IF_MOD(true, s(z0), s(z1)) → c8(MOD(minus(z0, z1), s(z1)), MINUS(s(z0), s(z1)))
We considered the (Usable) Rules:
minus(z0, 0) → z0
minus(s(z0), s(z1)) → minus(z0, z1)
le(0, z0) → true
le(s(z0), 0) → false
le(s(z0), s(z1)) → le(z0, z1)
And the Tuples:
LE(s(z0), s(z1)) → c2(LE(z0, z1))
MINUS(s(z0), s(z1)) → c4(MINUS(z0, z1))
MOD(s(s(z1)), s(s(z0))) → c7(IF_MOD(le(z0, z1), s(s(z1)), s(s(z0))), LE(s(z0), s(z1)))
MOD(s(z0), s(0)) → c7(IF_MOD(true, s(z0), s(0)))
IF_MOD(true, s(z0), s(z1)) → c8(MOD(minus(z0, z1), s(z1)), MINUS(s(z0), s(z1)))

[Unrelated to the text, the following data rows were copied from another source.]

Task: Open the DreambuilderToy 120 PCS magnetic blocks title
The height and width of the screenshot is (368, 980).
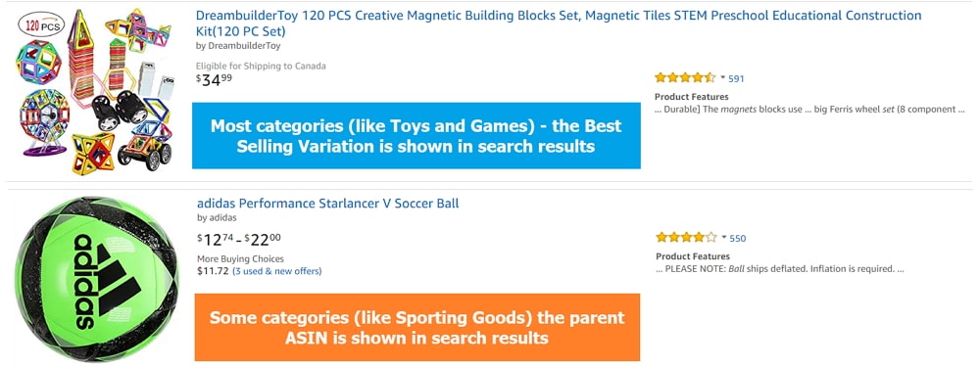Action: pyautogui.click(x=559, y=23)

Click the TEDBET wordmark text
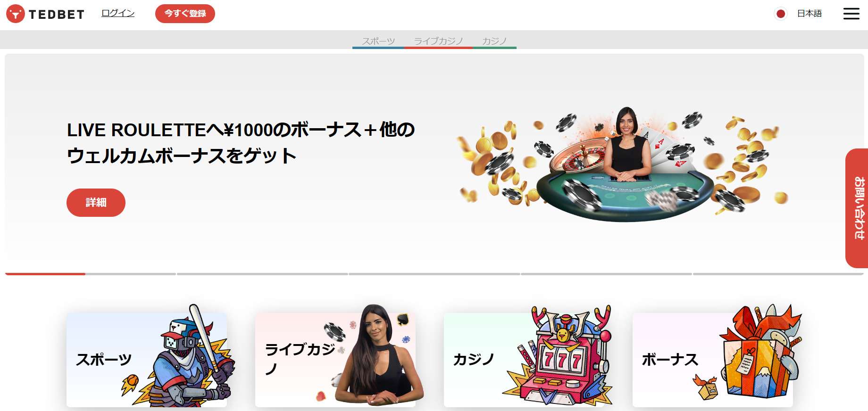coord(57,14)
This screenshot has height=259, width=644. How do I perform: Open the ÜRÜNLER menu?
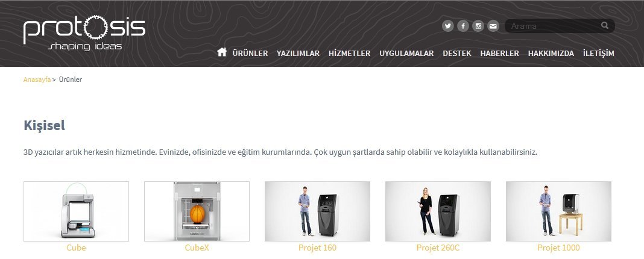tap(250, 54)
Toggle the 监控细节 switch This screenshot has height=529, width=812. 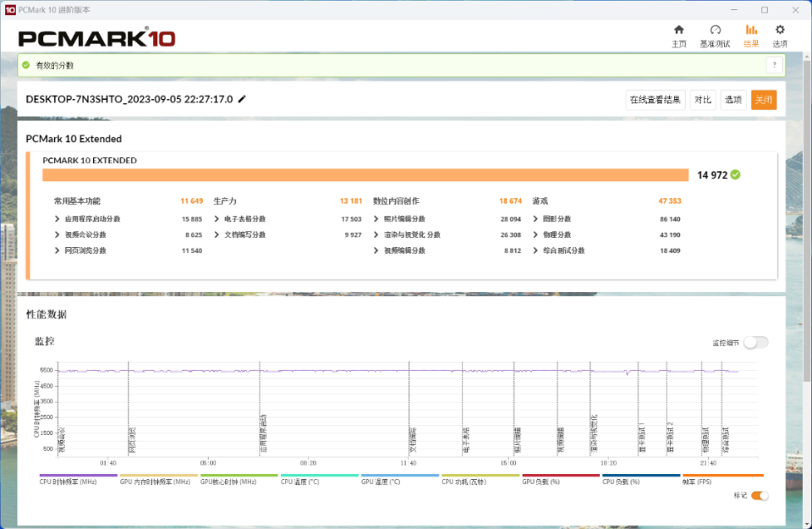click(x=755, y=343)
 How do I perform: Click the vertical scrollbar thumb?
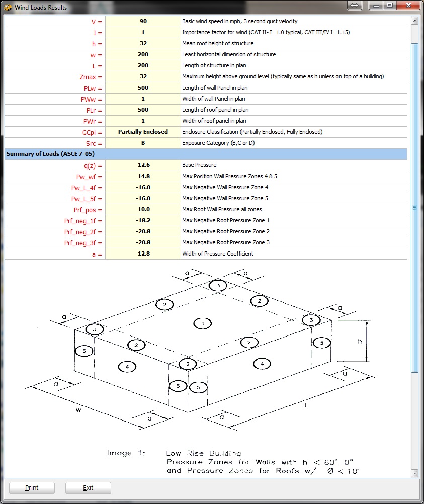click(x=415, y=206)
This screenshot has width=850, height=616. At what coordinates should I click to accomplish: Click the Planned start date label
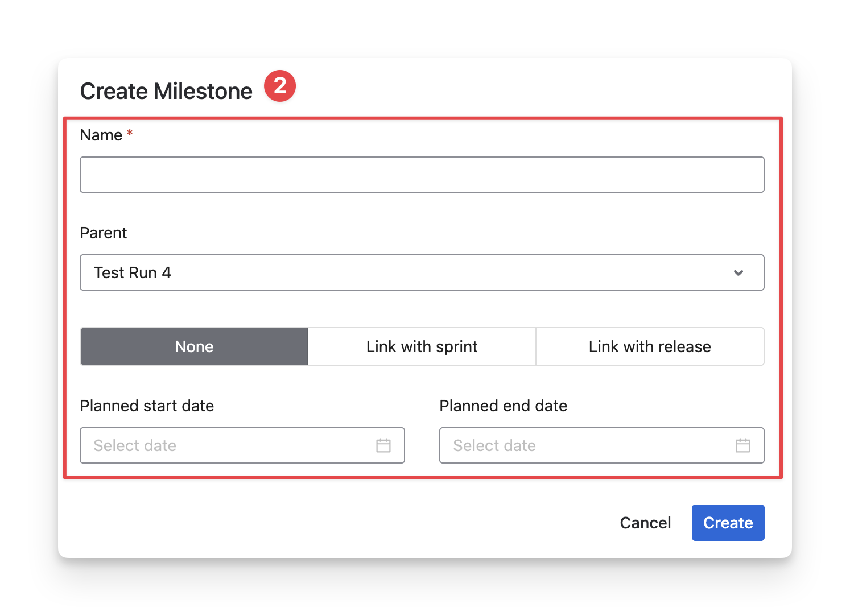pos(147,406)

The order we found is given by the following interpretation:
Polynomial interpretation :
POL(0) = [1]
POL(IF_MOD(x1, x2, x3)) = [2]x2 + [4]x3
POL(LE(x1, x2)) = 0
POL(MINUS(x1, x2)) = [3]
POL(MOD(x1, x2)) = [4] + [2]x1 + [4]x2
POL(c2(x1)) = x1
POL(c4(x1)) = x1
POL(c7(x1)) = x1
POL(c7(x1, x2)) = x1 + x2
POL(c8(x1, x2)) = x1 + x2
POL(false) = 0
POL(le(x1, x2)) = [3] + [4]x1 + [2]x2
POL(minus(x1, x2)) = x1
POL(s(x1)) = [4] + x1
POL(true) = 0
(14) Obligation:
Complexity Dependency Tuples Problem
Rules:
le(0, z0) → true
le(s(z0), 0) → false
le(s(z0), s(z1)) → le(z0, z1)
minus(z0, 0) → z0
minus(s(z0), s(z1)) → minus(z0, z1)
mod(0, z0) → 0
mod(s(z0), 0) → 0
mod(s(z0), s(z1)) → if_mod(le(z1, z0), s(z0), s(z1))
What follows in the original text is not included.